First of all, it is quite common to see the values against which the columns of the tables are compared being concatenated with the statement-in-making, thus resulting in a magnificent, totally hardcoded statement. Even where queries are supposed to be absolutely unpredictable, you usually find a few queries that are issued again and again by the users, with only the constants varying. Some constants are susceptible to a high degree of variability (such as entity identifiers, as opposed to date formats or even status codes). It isn't much work to replace these constants by a parameter marker, the syntax of which depends on the language (for instance '?') and then to bind the actual value to this parameter marker. This will result in much less work for the server, which will not need to re-analyze the statement each time it is issued, and in particular will not need to determine each time a best execution plan, that will always be the same. And no user will be able to bypass any additional restriction you may want to add to the query, which means that by binding variables you will plug a serious security issue at the same time.
A second mistake is usually to try to include in the query everything that may matter. It is not because a search criterion may refer to data stored in one table that this table must appear in the from clause. I have already alluded to this issue in the previous chapters, but the from clause should only contain the tables from which we return data, as well as the tables enabling us to join them together. As we have seen in Chapter 6, existence tests should be solved by subquerieswhich are no more difficult to generate dynamically than a regular condition in a where clause.

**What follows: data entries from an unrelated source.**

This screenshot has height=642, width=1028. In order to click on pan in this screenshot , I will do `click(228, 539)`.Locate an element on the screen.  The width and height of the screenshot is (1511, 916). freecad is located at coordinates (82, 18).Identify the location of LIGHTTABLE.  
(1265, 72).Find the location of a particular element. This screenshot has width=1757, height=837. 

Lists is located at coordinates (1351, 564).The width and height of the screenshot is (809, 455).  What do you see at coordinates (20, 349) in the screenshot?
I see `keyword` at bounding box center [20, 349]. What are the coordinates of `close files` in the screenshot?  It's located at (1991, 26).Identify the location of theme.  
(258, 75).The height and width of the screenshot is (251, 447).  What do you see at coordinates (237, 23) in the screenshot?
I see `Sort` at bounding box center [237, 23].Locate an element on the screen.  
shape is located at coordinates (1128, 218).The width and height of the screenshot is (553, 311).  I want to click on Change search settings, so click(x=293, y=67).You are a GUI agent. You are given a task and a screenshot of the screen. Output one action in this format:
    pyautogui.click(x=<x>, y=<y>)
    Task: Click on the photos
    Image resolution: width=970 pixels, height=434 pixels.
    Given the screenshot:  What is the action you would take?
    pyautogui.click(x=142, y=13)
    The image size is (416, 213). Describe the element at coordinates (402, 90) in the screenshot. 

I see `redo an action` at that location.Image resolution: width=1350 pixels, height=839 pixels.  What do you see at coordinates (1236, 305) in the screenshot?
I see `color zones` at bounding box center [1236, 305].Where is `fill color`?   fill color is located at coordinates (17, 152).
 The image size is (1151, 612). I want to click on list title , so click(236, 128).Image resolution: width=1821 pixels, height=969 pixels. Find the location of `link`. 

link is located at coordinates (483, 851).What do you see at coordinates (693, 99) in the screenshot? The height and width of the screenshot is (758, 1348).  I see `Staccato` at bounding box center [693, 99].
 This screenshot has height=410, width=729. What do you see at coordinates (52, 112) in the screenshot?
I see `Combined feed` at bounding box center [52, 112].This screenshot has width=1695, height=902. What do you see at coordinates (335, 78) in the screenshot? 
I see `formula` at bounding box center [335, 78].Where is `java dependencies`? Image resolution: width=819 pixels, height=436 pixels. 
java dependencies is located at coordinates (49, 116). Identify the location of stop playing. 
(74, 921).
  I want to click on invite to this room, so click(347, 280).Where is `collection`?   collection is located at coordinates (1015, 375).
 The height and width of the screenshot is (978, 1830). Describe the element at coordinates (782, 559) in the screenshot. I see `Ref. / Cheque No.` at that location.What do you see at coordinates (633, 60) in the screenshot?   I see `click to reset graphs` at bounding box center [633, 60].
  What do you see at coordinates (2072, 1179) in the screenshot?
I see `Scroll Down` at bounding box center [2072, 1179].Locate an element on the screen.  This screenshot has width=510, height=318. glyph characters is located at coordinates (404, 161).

The most important mistake is the one-size-fits-all philosophy. Behind every generic query are usually hidden three or four families of queries. Typically, input data is made up of identifiers, status values, or some ranges of dates. The input values may be strong, efficient criteria, or weak ones, or indeed anything in between (sometimes an additional criterion may reinforce a weak one by narrowing the scope). From here, trying to build several alternate queries in an intelligent fashion, as in the various cases of Chapter 6, is the only sound way out, even if it looks more complicated.

More intelligence in the dynamic construction of an SQL statement makes for a more efficient SQL statement.